Text for analysis:
──────────────────────────────

Word On Books
with Jeremy Fenton
Catch up on the Byron Bay Writers Festival 2002 here!
A Worldly Woman
Margaret Whitlam is one of the (literally) towering icons of Australian public life. Wife of ex-Prime Minister Gough Whitlam, a former competitive swimmer, advocate for woman's and other social issues, and declared a National Treasure, she's also the author of a book of gentle travel reminiscences, My Other World.
In Africa in 1993, helping to lobby for the Sydney Olympics, her husband introduced her as 'his favourite athlete'. She herself plays down her swimming past.
'I did alright,' she says, including representing Australia in the 1938 Empire Games, where she came sixth in the 220 yards breaststroke. I suggest that she may be being a little modest.
'I came last,' she says.
In mitigation, she was quite ill with a throat infection and there were no magic drugs to help.
'All you could take was aspirin,' she says. 'I swam against the doctor's orders and I didn't exactly do as I'd hoped to do.'
So has swimming changed dramatically in the past 60 years?
'Everything looked prettier I have to say. There was more style in everybody's stroke. These days they're all punch and not much finesse.'
She qualifies this by pointing out that times have practically been halved in the modern era. But then swimmers used to wear 'woollen bathers' for training because they were less revealing and cotton ones for competition swims.
These days, Margaret Whitlam has other passions, especially travel. She didn't start travelling in earnest until into her fifth decade, and has travelled extensively through over 24 countries.
'I was 42 when I went to Europe for the first time. I was planning to go after I left school and then we moved house so we [her family] decided to put it off. Then of course the war came. In those days young people particularly women didn't travel without someone older. You had to go with an aged aunt or your parents. Then I got married and it was all off.'
The travel bug had infected her early through broad reading ('a lot of my reading involved other countries'), but the opportunity to feed it didn't occur until she was offered a seat accompanying her husband on an official fact-finding tour.

──────────────────────────────

(Stored records)
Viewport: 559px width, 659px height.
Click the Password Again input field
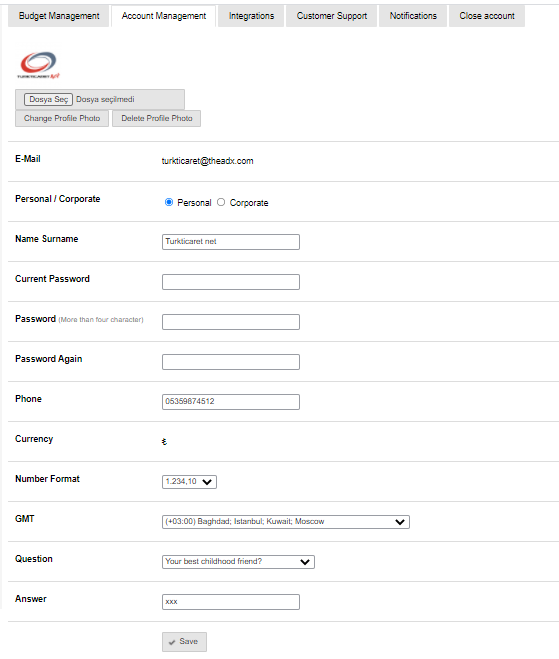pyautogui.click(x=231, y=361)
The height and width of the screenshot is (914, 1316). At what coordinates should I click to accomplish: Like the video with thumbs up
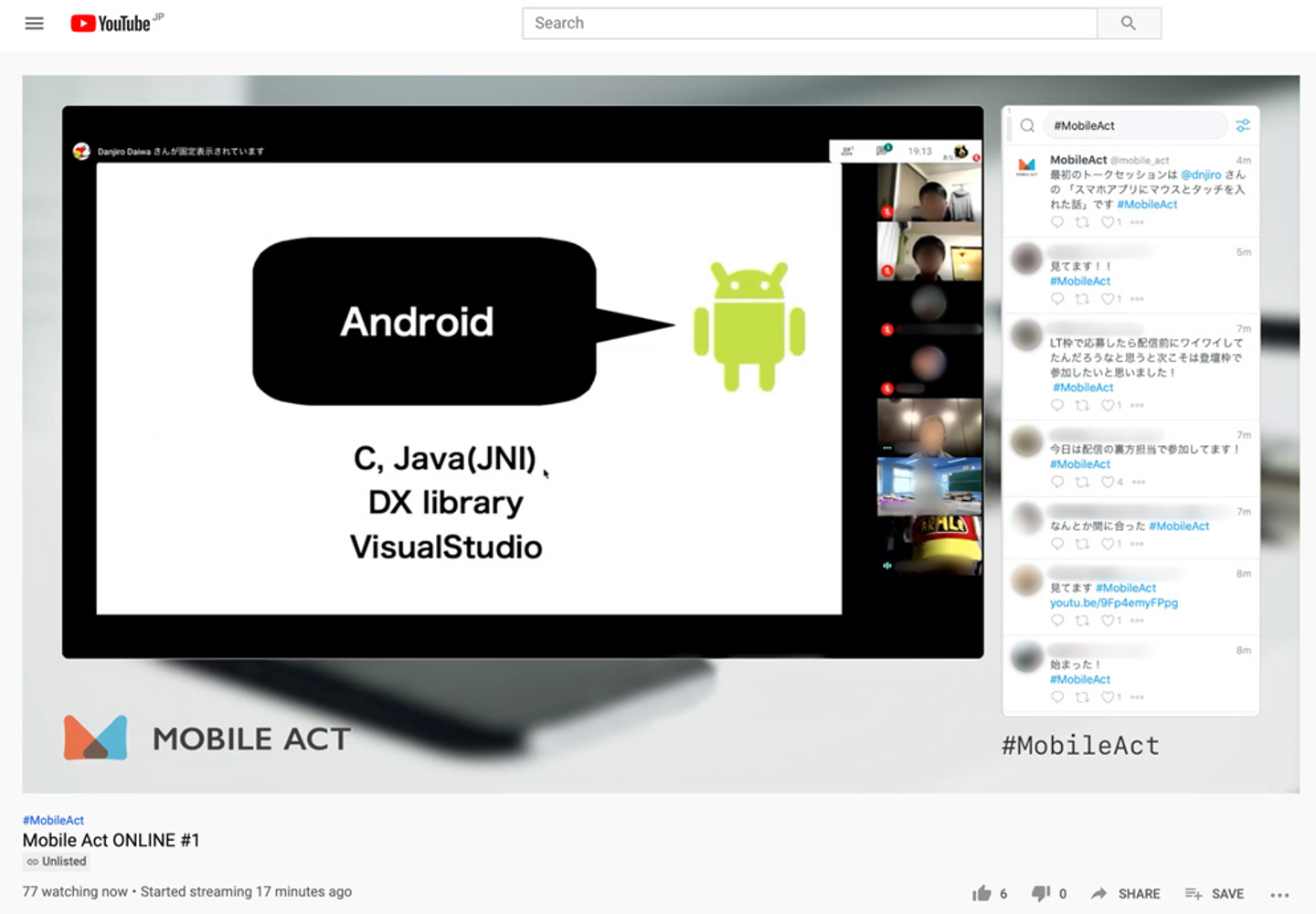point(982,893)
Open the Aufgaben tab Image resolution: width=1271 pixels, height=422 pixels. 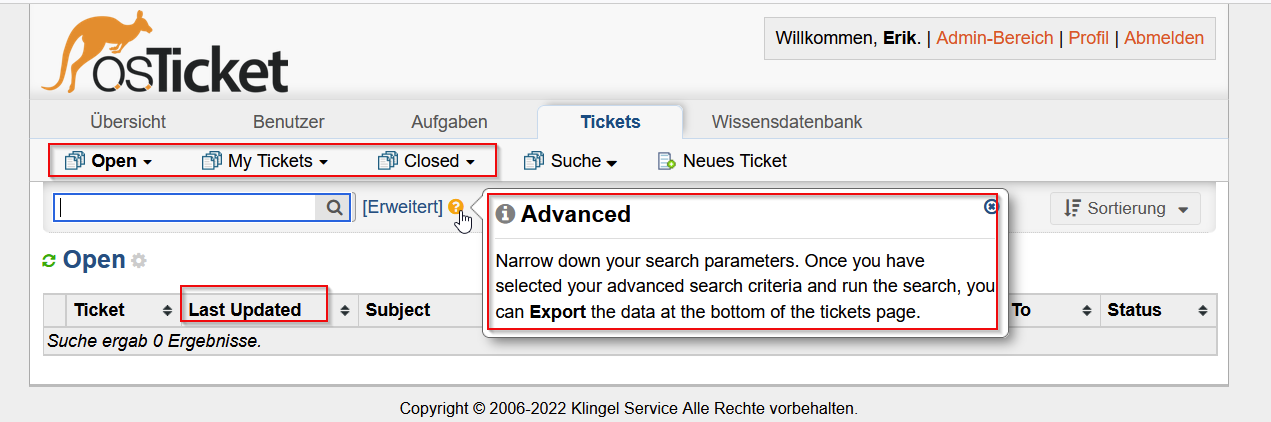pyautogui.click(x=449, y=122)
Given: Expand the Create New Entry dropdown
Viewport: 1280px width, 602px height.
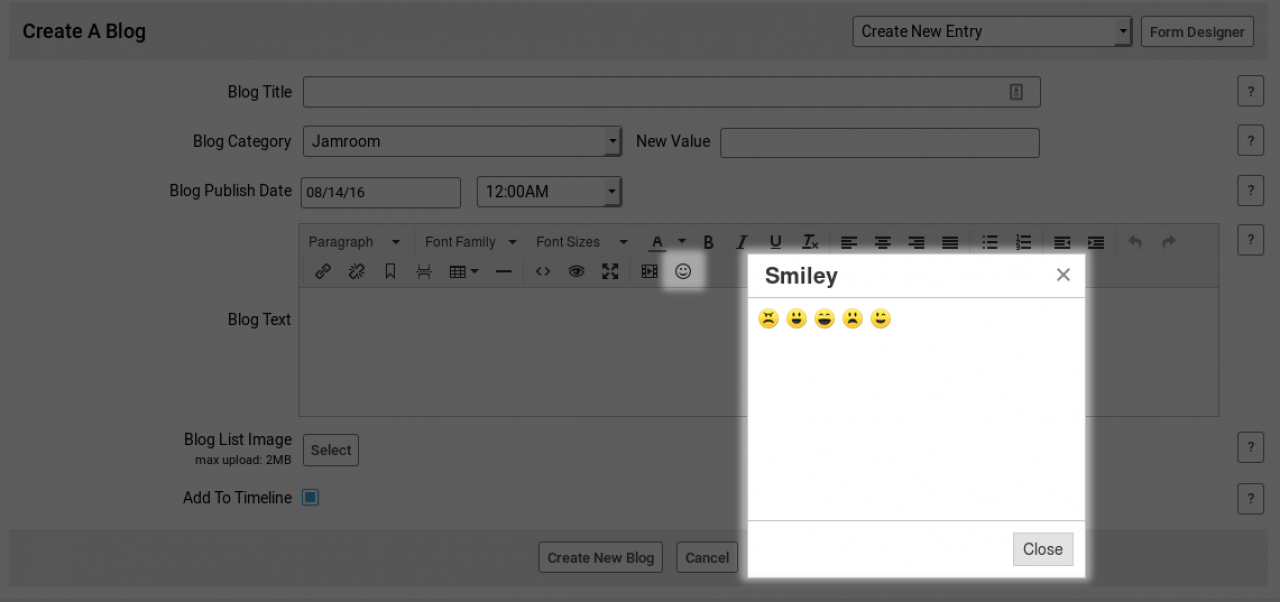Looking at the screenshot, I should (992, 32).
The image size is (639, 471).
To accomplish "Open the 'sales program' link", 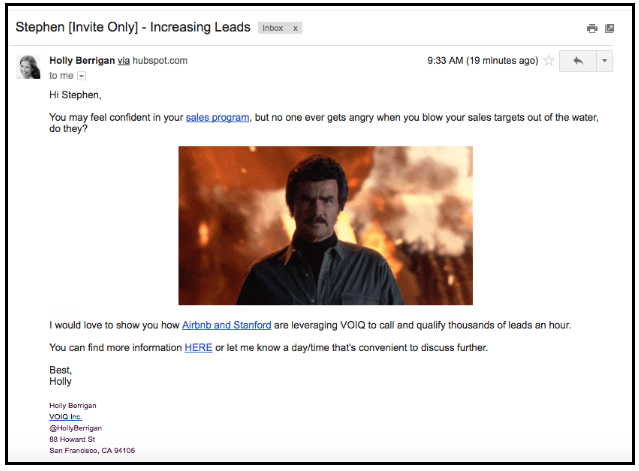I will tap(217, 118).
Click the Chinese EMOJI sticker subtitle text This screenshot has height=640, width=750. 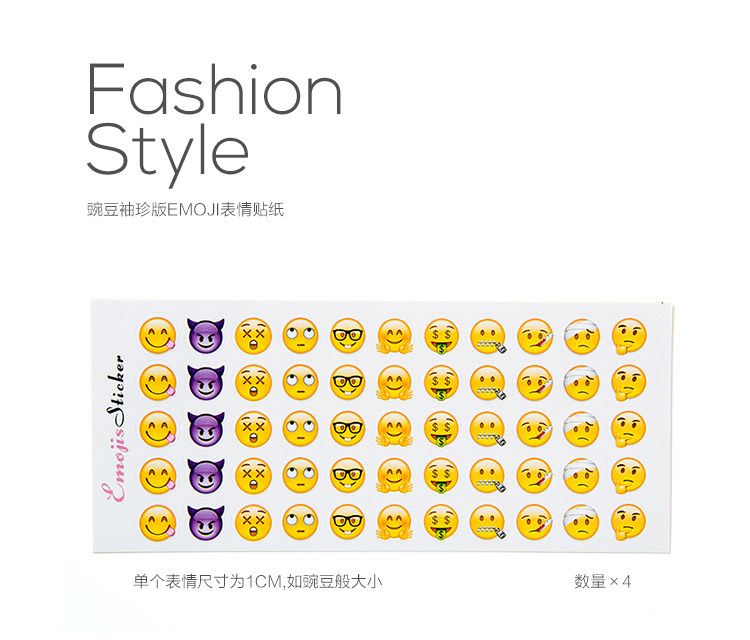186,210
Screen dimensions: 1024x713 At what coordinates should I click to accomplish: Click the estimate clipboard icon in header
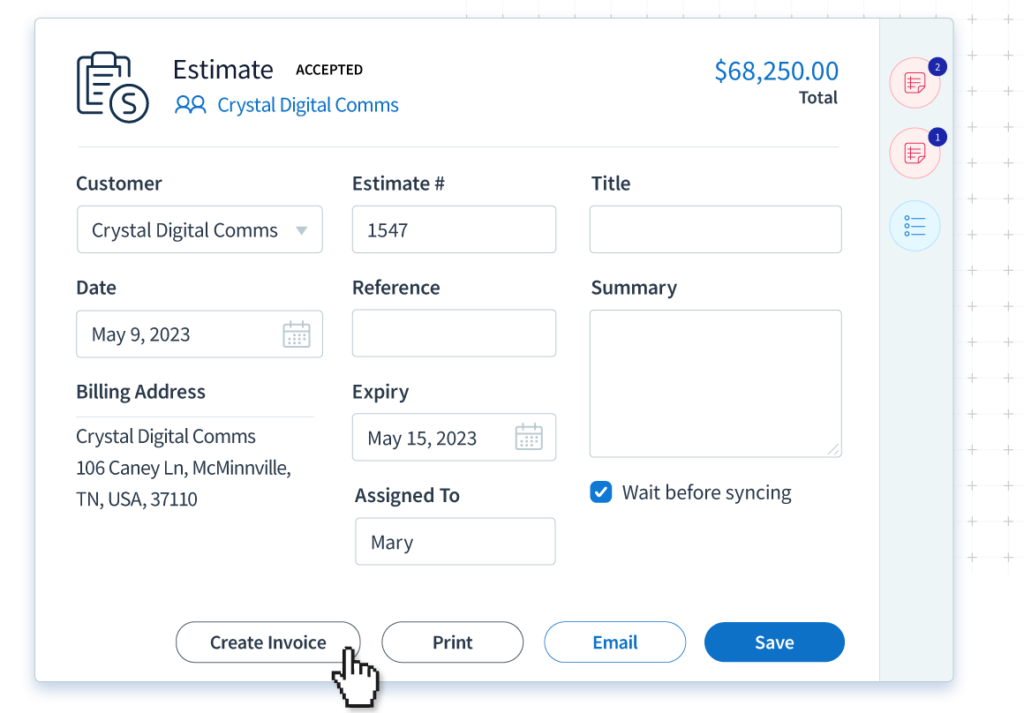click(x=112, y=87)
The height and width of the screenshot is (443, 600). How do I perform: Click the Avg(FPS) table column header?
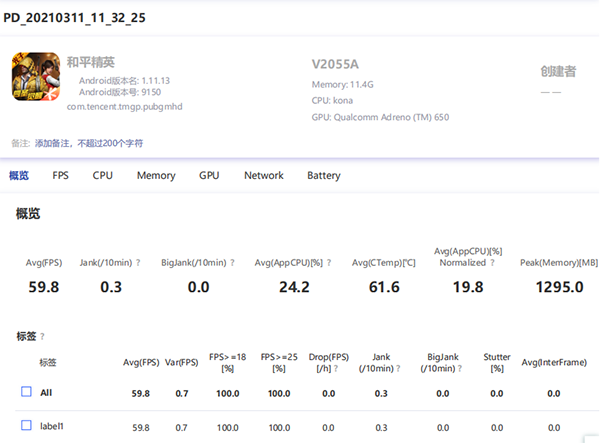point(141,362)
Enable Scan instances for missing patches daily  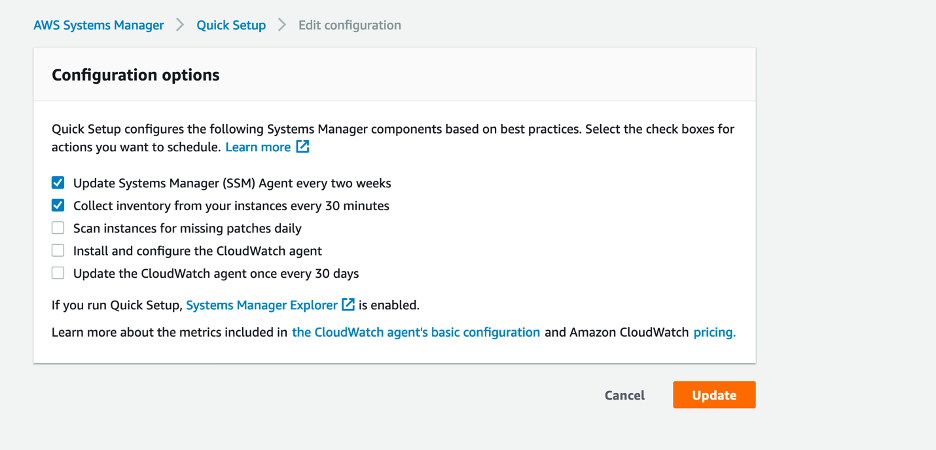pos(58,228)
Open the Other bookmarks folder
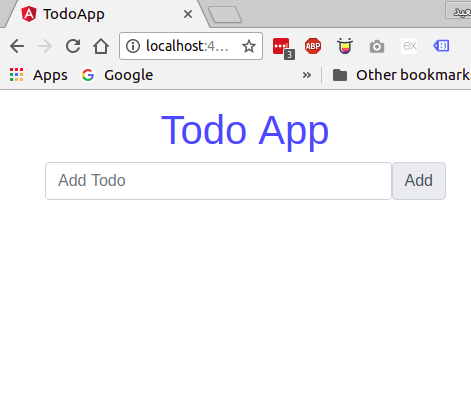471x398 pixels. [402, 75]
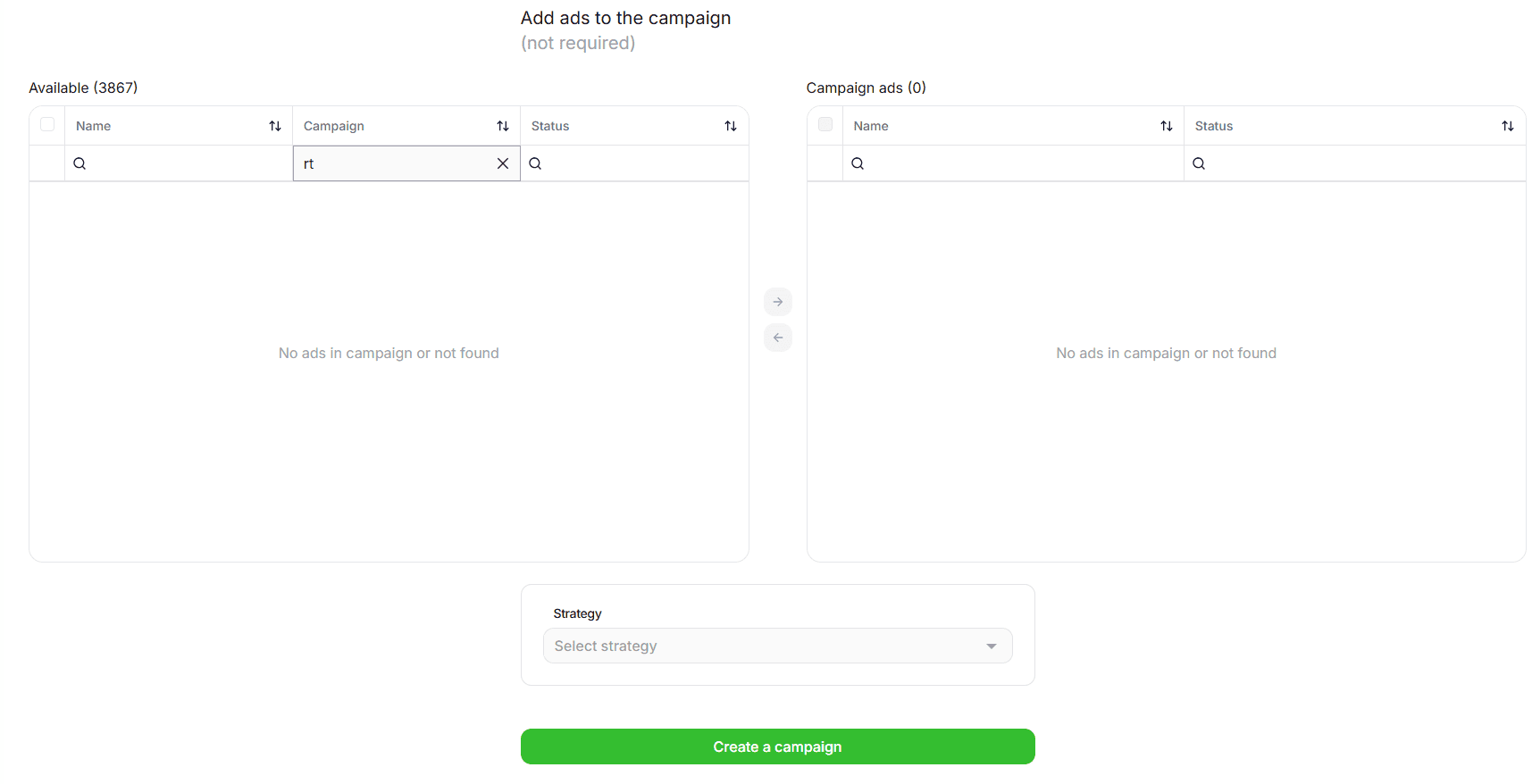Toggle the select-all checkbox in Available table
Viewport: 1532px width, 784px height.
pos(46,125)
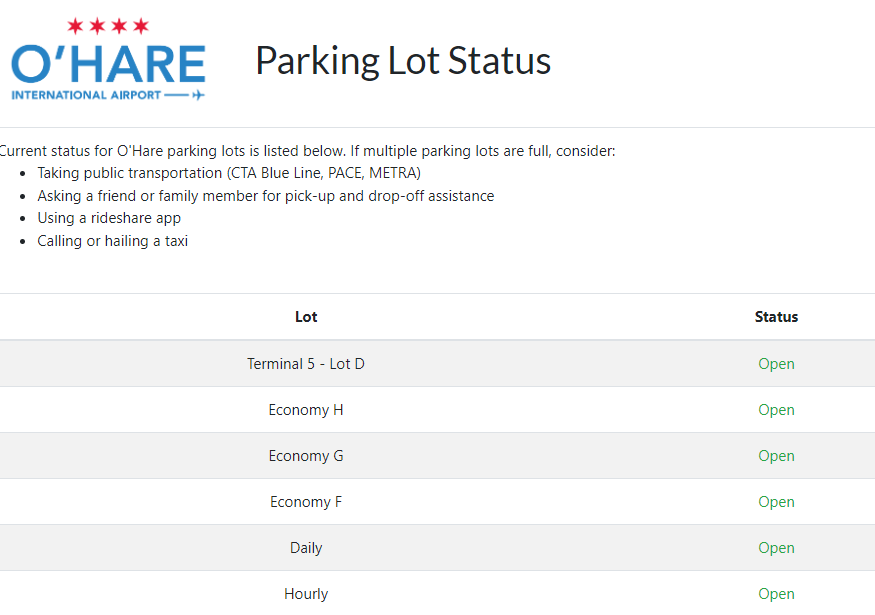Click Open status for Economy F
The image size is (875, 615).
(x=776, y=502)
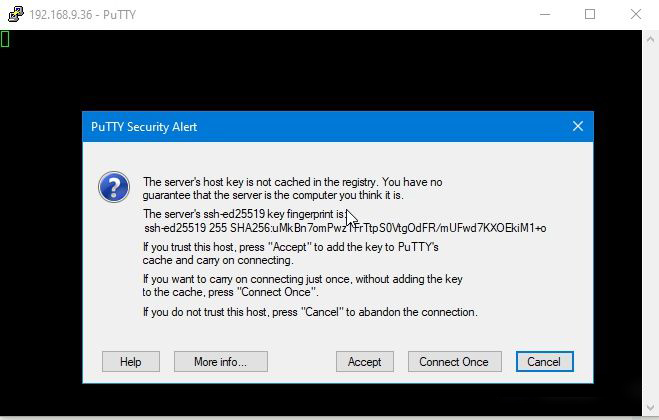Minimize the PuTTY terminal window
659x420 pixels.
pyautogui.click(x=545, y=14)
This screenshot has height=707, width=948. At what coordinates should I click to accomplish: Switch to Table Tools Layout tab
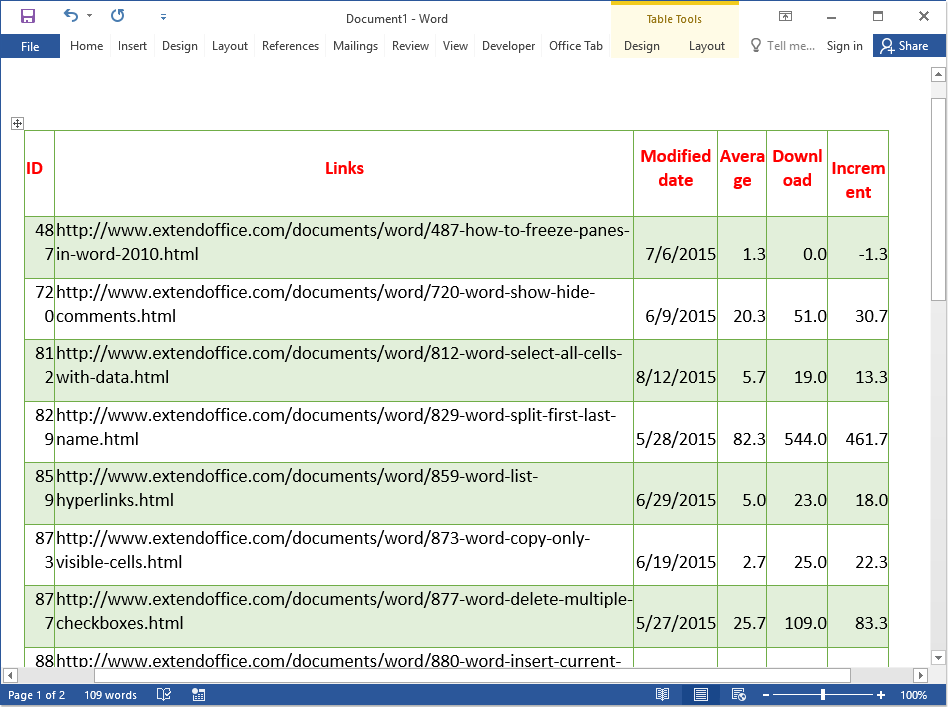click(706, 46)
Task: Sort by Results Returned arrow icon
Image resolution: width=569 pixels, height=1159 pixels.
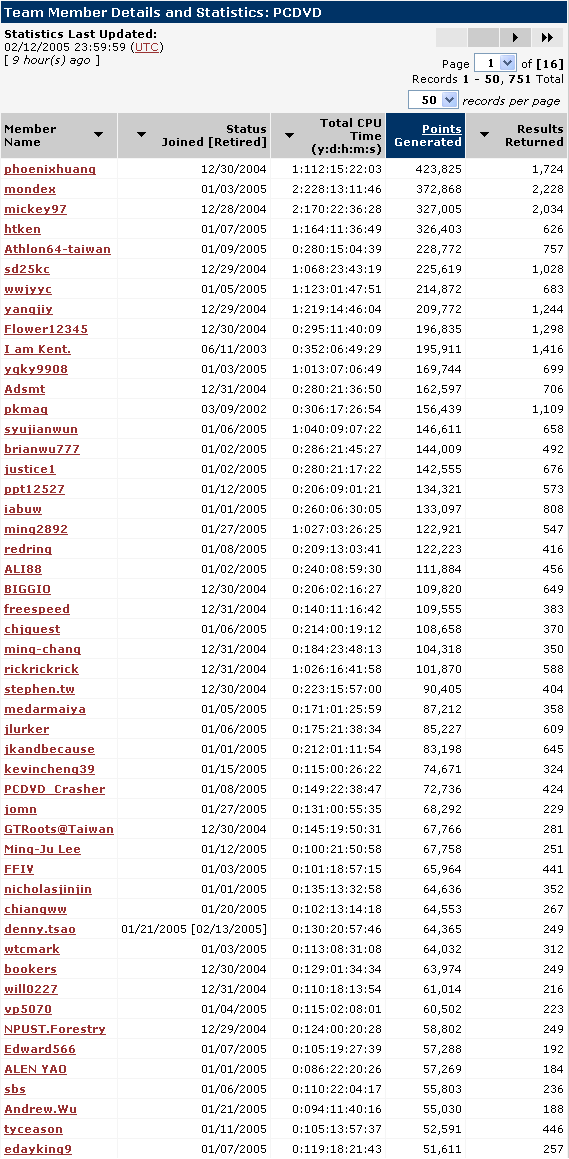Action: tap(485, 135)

──────────────────────────────

Prompt 1: In the article on Margaret Whitlam, how old was she when she went to Europe for the first time?
Prompt 2: Set down the passage of the Margaret Whitlam article starting at "In Africa in" and ending at "drugs to help.".
Prompt 3: Resume the Margaret Whitlam article from the point where it stops.

Result 1: She was 42.

Result 2:
In Africa in 1993, helping to lobby for the Sydney Olympics, her husband introduced her as 'his favourite athlete'. She herself plays down her swimming past.
'I did alright,' she says, including representing Australia in the 1938 Empire Games, where she came sixth in the 220 yards breaststroke. I suggest that she may be being a little modest.
'I came last,' she says.
In mitigation, she was quite ill with a throat infection and there were no magic drugs to help.

Result 3:
'It was a real eye-opener for me. We went to something like 14 countries in five weeks.'
In the early 1990s developing out of her advocacy for adult education she was asked to take part as a tour leader, in a new business venture catering to senior travellers who didn't want the standard over-packaged travel experience.
'We planned to organise tours on which our travellers could really learn something worthwhile in the countries we visited, so the name we chose International Study Programs was very appropriate.'
By all accounts travelling with the Whitlams (Gough often accompanied her, either as a co-leader or just tagging along for the ride) was an unusual and compelling travel experience.
Otherwise closed doors were opened, and the occasional Embassy reception was not out of the question as the pair strove to make their tours as interesting as possible for fellow travellers.
It stretched them as well and it doesn't take long to realise that continual, life-long learning is her great enthusiasm.
'People should never stop learning,' she says (at a recent literary lunch, Margaret said that if a septuagenarian can go on tours, then surely an octogenarian can write a book).
One also suspects that dwelling on past glories is for less adventurous souls than the Whitlams.
'I get asked what my favourite destination or country is, and I say it's always the one to which I've been most recently.'
Unfortunately because mobility is an issue for the Whitlams these days they don't do nearly as much travel as they would like.
Despite problematic health, Margaret Whitlam will be at the Byron Bay Writers Festival, where she'll launch the local Senior's Week short story and poetry anthology on Friday, as well as taking part in several panel discussions.
Asked what her greatest achievement is in life (so far), Margaret Whitlam replies with a mischievous laugh, 'Staying married to Edward Gough Whitlam for nearly 60 years.'
I'm sure she wouldn't have it any other way.